L'indagine, che ha coinvolto un totale di otto sanitari su undici operanti nel reparto di Malattie infettive, ipotizza un movente ideologico dietro le azioni dei medici. Secondo le prime ricostruzioni, i professionisti avrebbero agito per impedire il trasferimento di immigrati irregolari verso i Centri di Permanenza per il Rimpatrio (CPR).
Movente Ideologico e Violazione Privacy
Il giudice Federica Lipovscek ha motivato la sospensione evidenziando un presunto «forte coinvolgimento ideologico ed emotivo» dei sanitari. La loro condotta sarebbe andata oltre la deontologia professionale e il diritto di manifestare il proprio pensiero.

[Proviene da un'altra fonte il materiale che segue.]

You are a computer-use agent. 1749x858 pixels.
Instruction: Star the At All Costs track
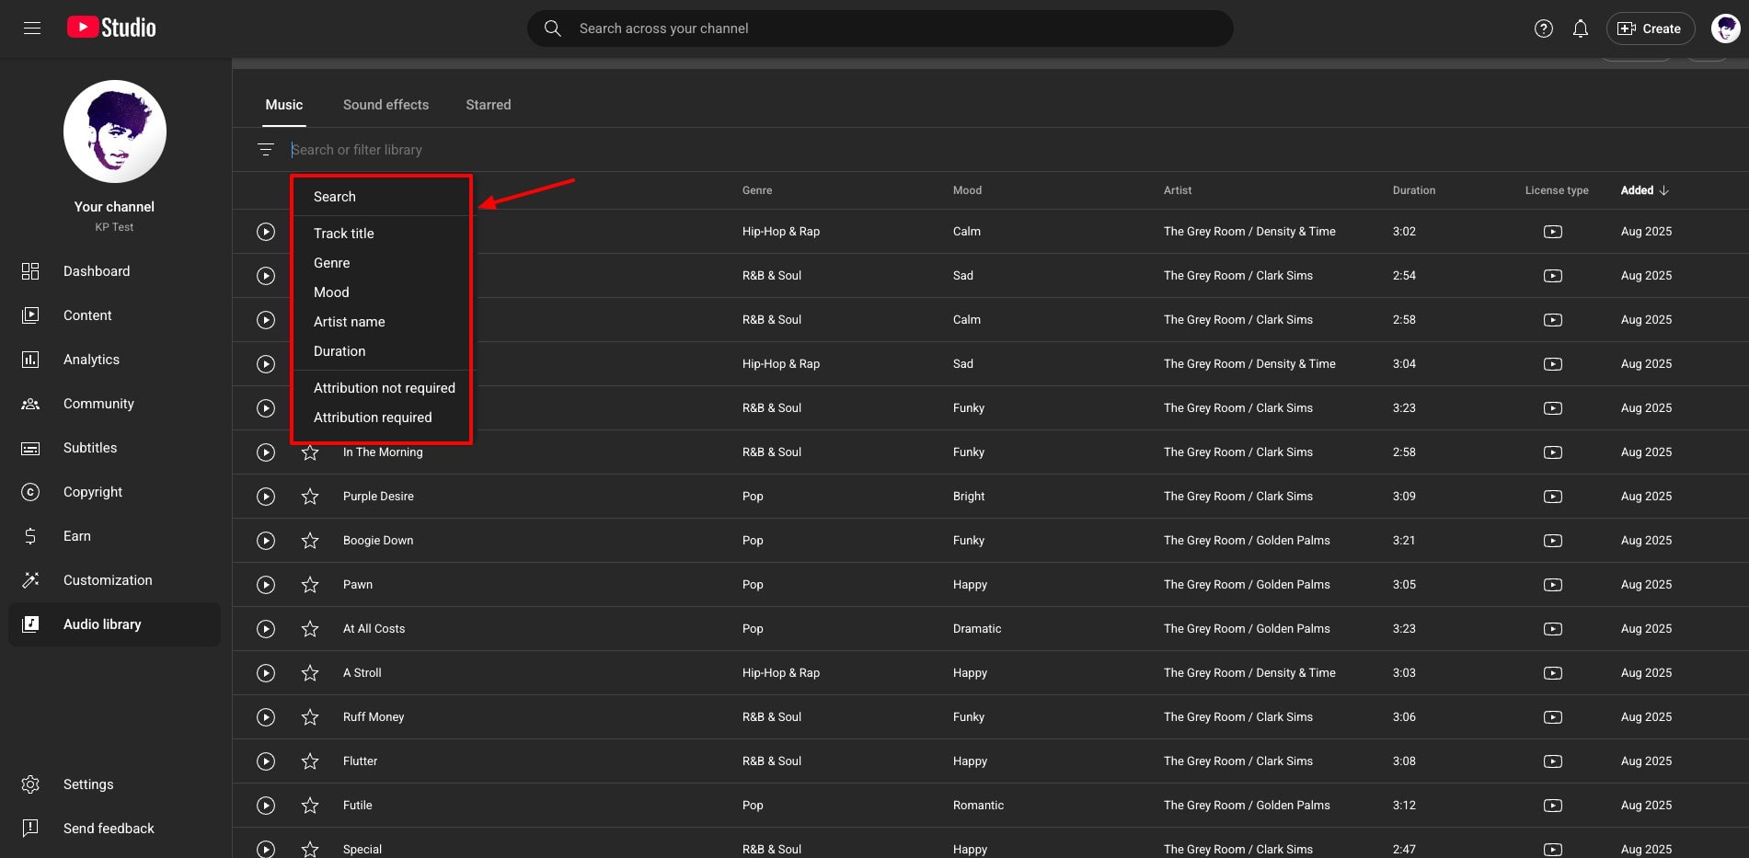coord(310,629)
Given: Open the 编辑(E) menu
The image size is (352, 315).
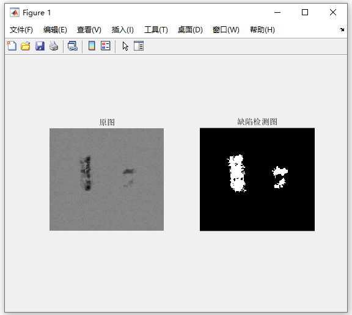Looking at the screenshot, I should coord(55,30).
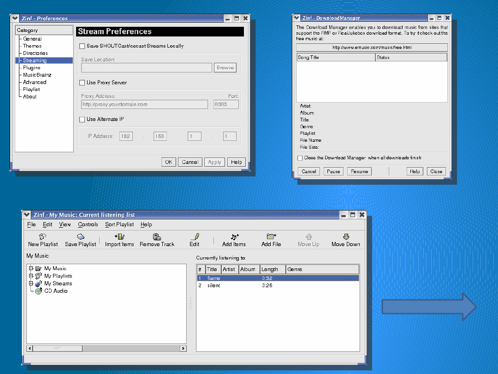498x374 pixels.
Task: Click the Save Playlist toolbar icon
Action: pos(80,237)
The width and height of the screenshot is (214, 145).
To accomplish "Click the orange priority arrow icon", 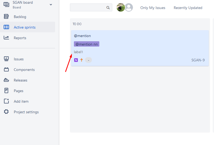I will coord(82,60).
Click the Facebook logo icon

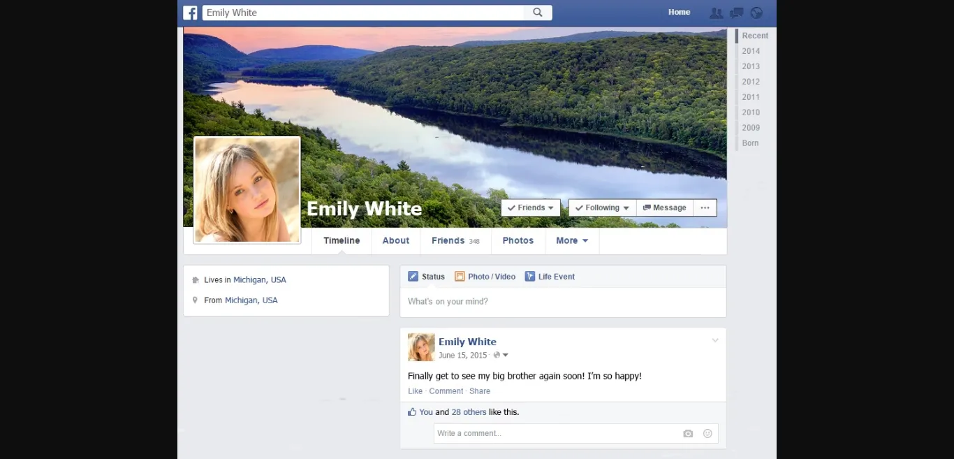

Si parla di una «ripetuta condotta criminosa» protrattasi per circa un anno e mezzo. L'obiettivo sarebbe stato quello di ostacolare l'allontanamento di stranieri irregolari, considerati i CPR come «luoghi disumani» assimilabili a «lager».
Oltre alla presunta falsificazione dei referti, i medici indagati sono accusati di aver violato la privacy dei pazienti. I certificati sarebbero stati condivisi con soggetti esterni, parte di un movimento anti-CPR, compromettendo così le informazioni sensibili degli extracomunitari che si intendeva tutelare.
Restrizioni per Altri Colleghi Indagati
La misura interdittiva non riguarda solo le tre infettivologhe sospese. Agli altri cinque colleghi indagati è stato imposto il divieto di rilasciare certificazioni relative all'idoneità o inidoneità dei pazienti alla detenzione amministrativa.
La Procura, rappresentata dai pm Daniele Barberini e Angela Scorza, ha richiesto queste misure cautelari paventando un concreto e attuale pericolo di reiterazione dei reati da parte degli otto camici bianchi coinvolti nell'inchiesta.